Réjane n’était probablement pas faite pour le répertoire classique et elle n’aurait peut-être pas pu s’adapter au « ton » particulier alors requis aux comédiens du Théâtre-Français. Son jeu libre la destinait aux pièces modernes et elle y fut remarquable.
[Me Réjane. Vaudeville. La belle Hélène] : [photographie, tirage de démonstration] / [Atelier Nadar]
Toutefois, son talent mit du temps à pouvoir s’exprimer. Entre 1875 et 1882, elle reprend ou crée sur scène une vingtaine de rôles différents enchaînant pièces comiques sans prétention et drames superficiels. Réjane a du succès mais ces spectacles d’un niveau moyen ne lui permettent pas de faire éclore tout son potentiel artistique. En 1882, elle est embauchée au Théâtre des Variétés où elle peut jouer des rôles plus « consistants », sans pour autant pouvoir aborder le répertoire qui lui assurerait enfin la renommée.
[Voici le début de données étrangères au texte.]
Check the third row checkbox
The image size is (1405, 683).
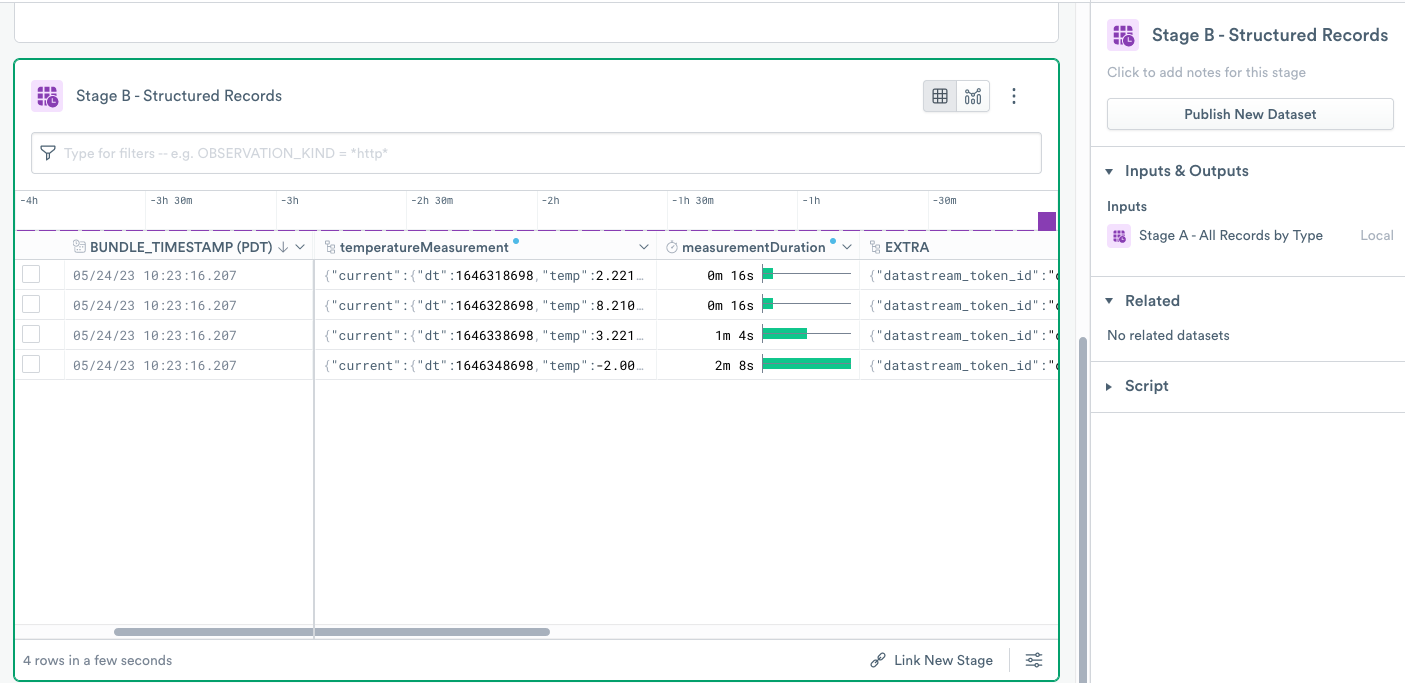[x=31, y=335]
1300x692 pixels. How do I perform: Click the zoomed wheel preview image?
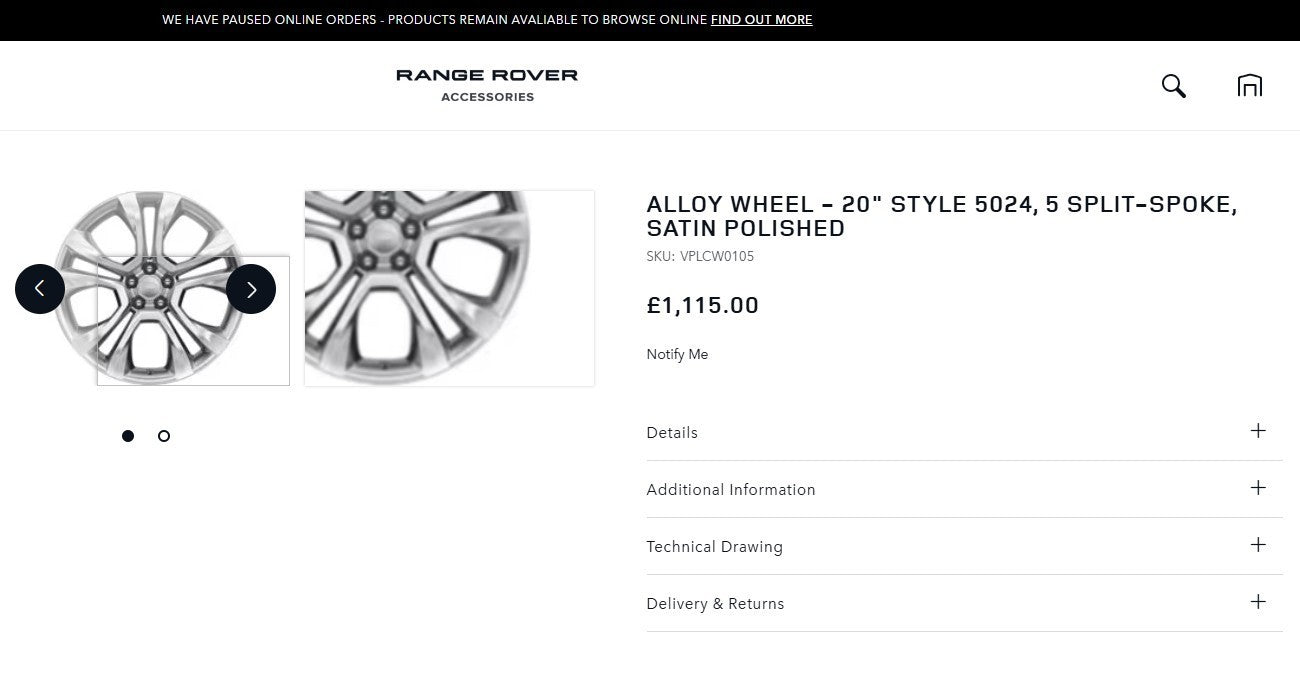pos(449,288)
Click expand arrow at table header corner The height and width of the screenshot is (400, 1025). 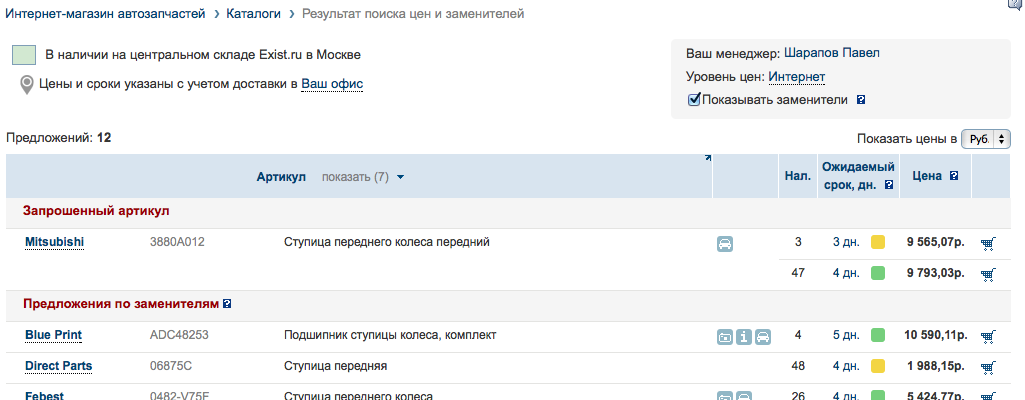[708, 158]
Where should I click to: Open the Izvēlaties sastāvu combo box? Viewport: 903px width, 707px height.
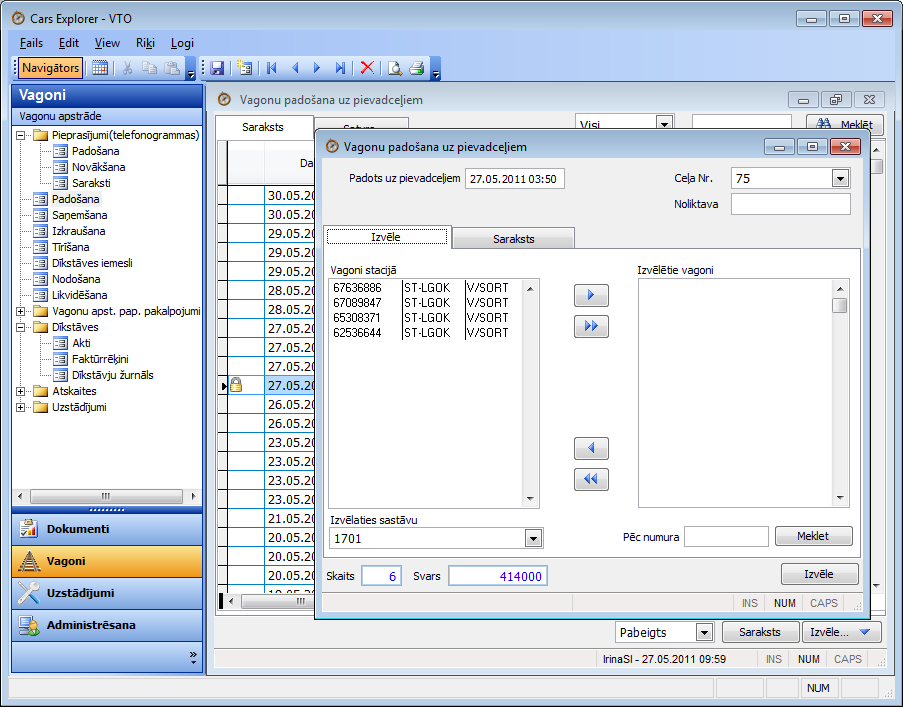533,539
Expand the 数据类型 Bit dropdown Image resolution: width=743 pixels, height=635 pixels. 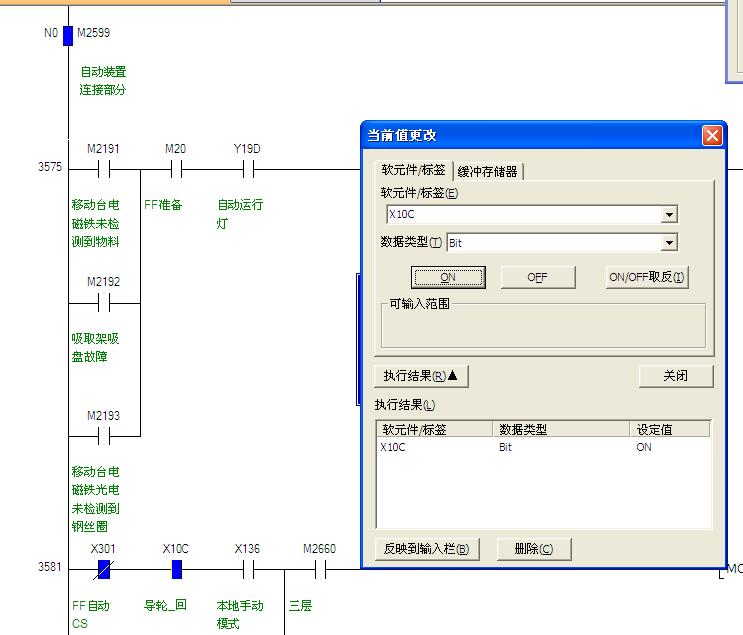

Pour cela, il faut attendre 1883 et une pièce de Jean Richepin, La Glu, jouée dans le Théâtre de sa jeunesse, l’Ambigu, à présent dirigé par Sarah Bernhardt et son fils. Ici, Réjane révèle enfin son talent tragique profond, remportant un franc succès auprès de la critique comme du public. Quelques années après la mort de la comédienne, Paul Berton écrit :
« Ce fut une stupeur sur le Boulevard. Jusque-là on n’avait pas pu concevoir qu’il y eut la moindre puissance dramatique dans une figure à nez retroussé et une voix un peu nasillarde et grasseyante. »[4]
…au théâtre naturaliste
La comédienne se produit dans plusieurs théâtres avec quelques succès remarquables : La Parisienne de Henry Becque en 1885, à la Renaissance ; Décoré d’Henry Meilhac en 1888, au Vaudeville. Si elle excelle toujours dans les rôles légers, elle est attirée par le mouvement alors naissant du Théâtre libre prôné par André Antoine[5]. Celui-ci rompt avec les codes en vigueur sur les scènes : les sujets sont naturalistes, les comédiens s’abstiennent de surjouer, les décors sont minimalistes et le « régisseur » devient « metteur en scène » utilisant espaces et mouvements pour servir le texte.
En 1888, c’est une véritable révolution esthétique à laquelle Réjane participe en jouant une pièce des frères Goncourt, Germinie Lacerteux, d’après un de leurs romans. La pièce est montée à l’Odéon, dirigé par Paul Porel[6], qui n’est pas encore l’époux de l’actrice mais dont elle a une fille, Germaine, née en 1886. On parle de « bataille de Germinie Lacerteux », tant la pièce fait scandale. La pression de quelques sénateurs conservateurs vise à l’interdire ; seules 22 représentations sont données mais la renommée de Réjane est assurée.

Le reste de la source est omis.